» Data under study

..........

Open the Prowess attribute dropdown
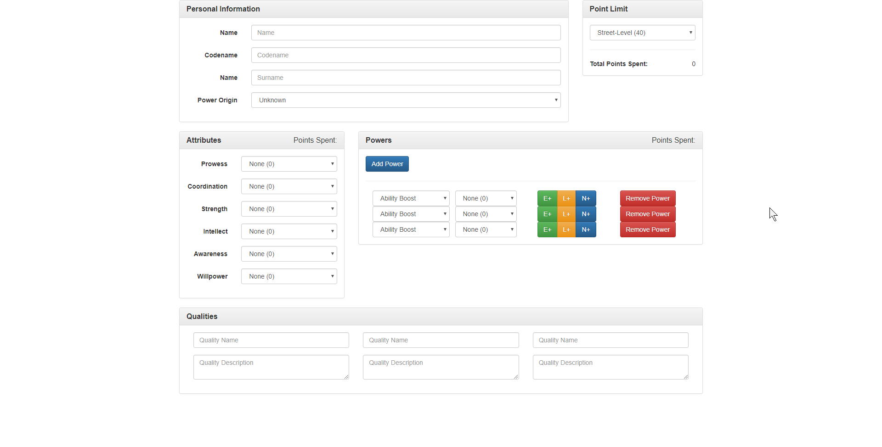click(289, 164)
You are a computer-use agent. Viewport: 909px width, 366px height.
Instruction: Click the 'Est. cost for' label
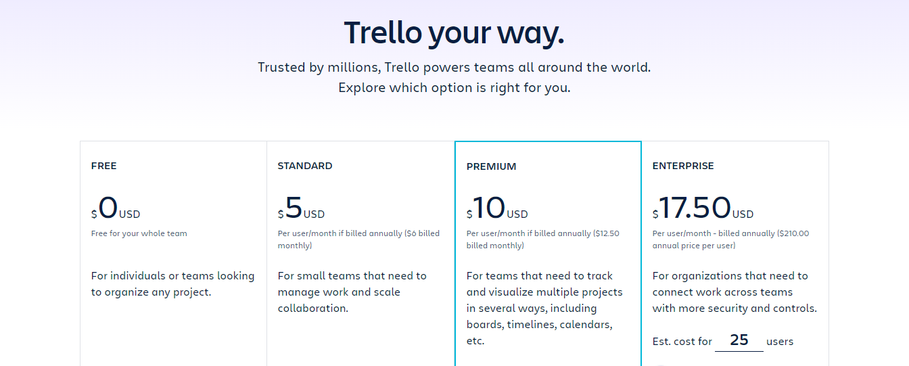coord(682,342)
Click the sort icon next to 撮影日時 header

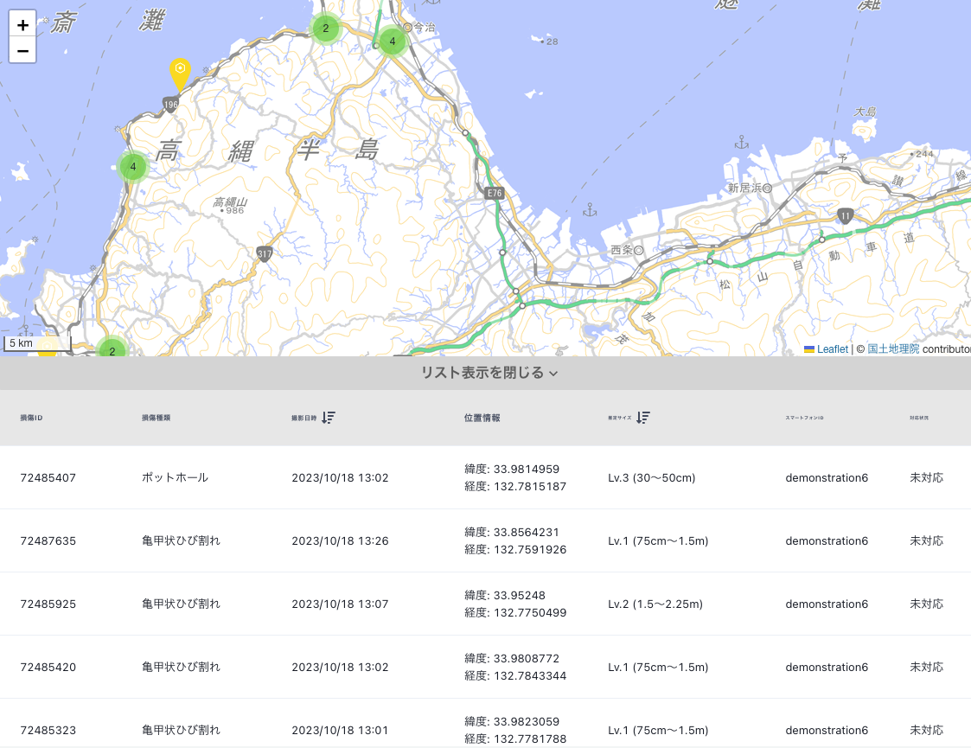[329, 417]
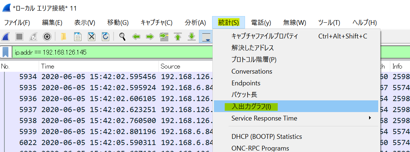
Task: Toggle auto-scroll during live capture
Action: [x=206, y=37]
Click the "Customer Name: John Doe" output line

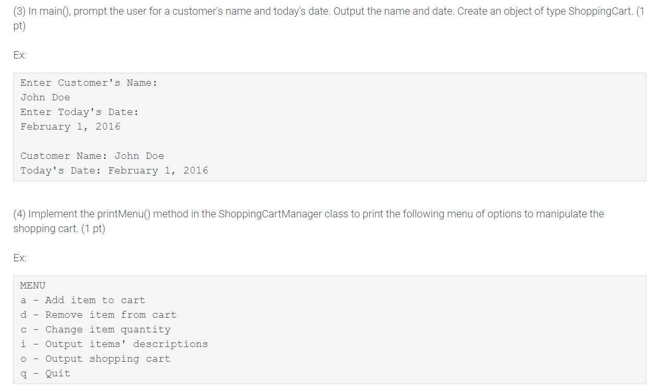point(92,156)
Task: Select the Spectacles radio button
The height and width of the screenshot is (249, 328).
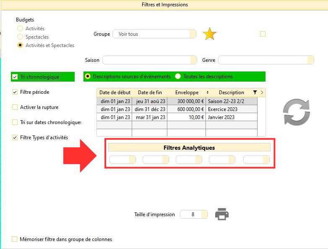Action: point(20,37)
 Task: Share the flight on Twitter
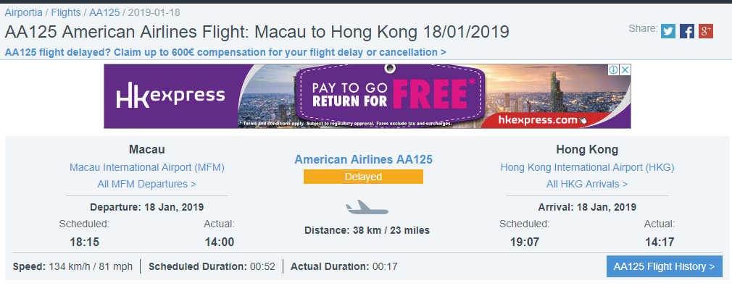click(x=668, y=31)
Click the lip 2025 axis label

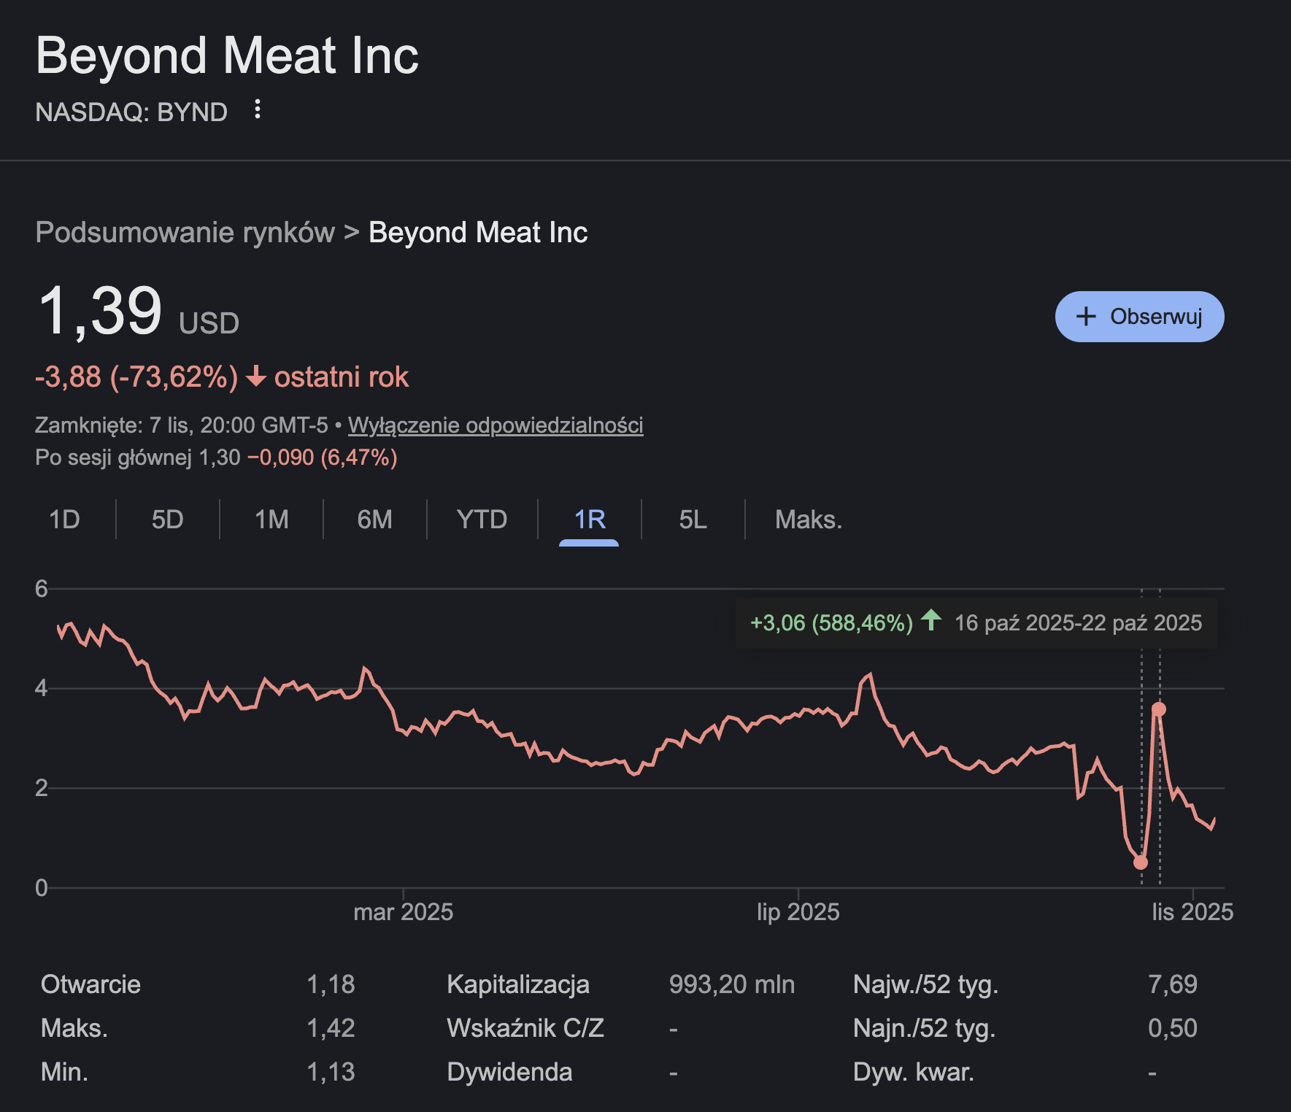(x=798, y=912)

..........

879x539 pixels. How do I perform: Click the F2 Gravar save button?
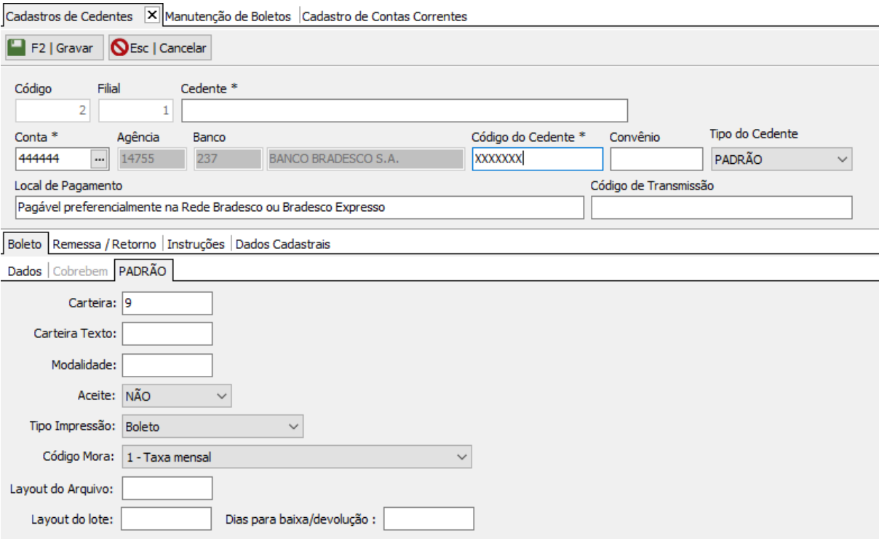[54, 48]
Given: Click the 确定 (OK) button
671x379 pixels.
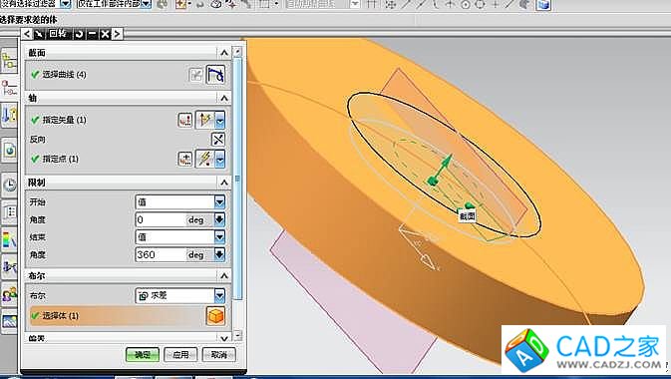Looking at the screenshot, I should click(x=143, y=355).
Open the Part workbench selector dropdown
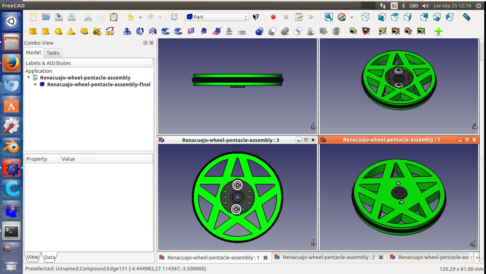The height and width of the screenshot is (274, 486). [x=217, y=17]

..........

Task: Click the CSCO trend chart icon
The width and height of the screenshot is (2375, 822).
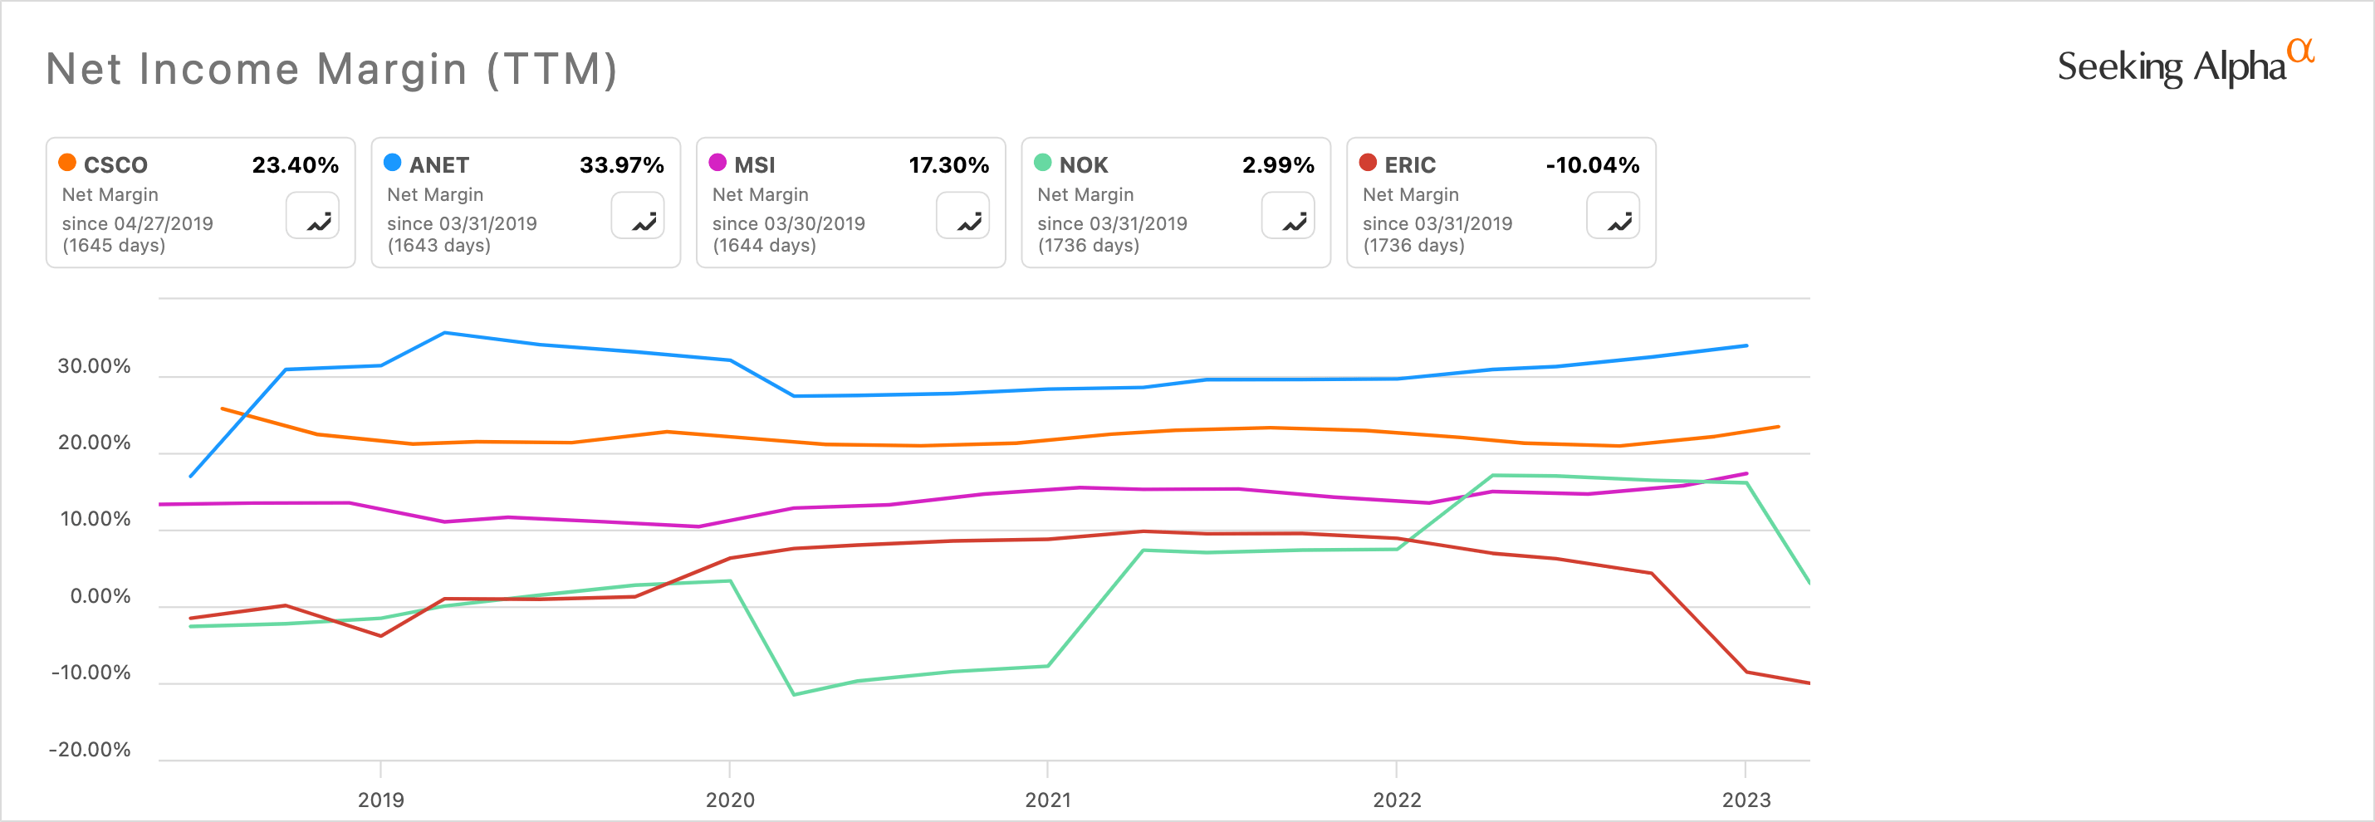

..........

What is needed is an exact copy of only the lines above from the one with "You are a computer-use" to the one with "Task: Select the Spectacles radio button", both kept, with every picture left out.

» Solved exercise
You are a computer-use agent. Viewport: 909px width, 366px height.
Instruction: Click the 'Est. cost for' label
coord(682,342)
Click the sort icon next to 撮影日時 header

[329, 417]
Task: Toggle auto-scroll during live capture
Action: [x=206, y=37]
Click the "Customer Name: John Doe" output line

point(92,156)
Task: Select the Spectacles radio button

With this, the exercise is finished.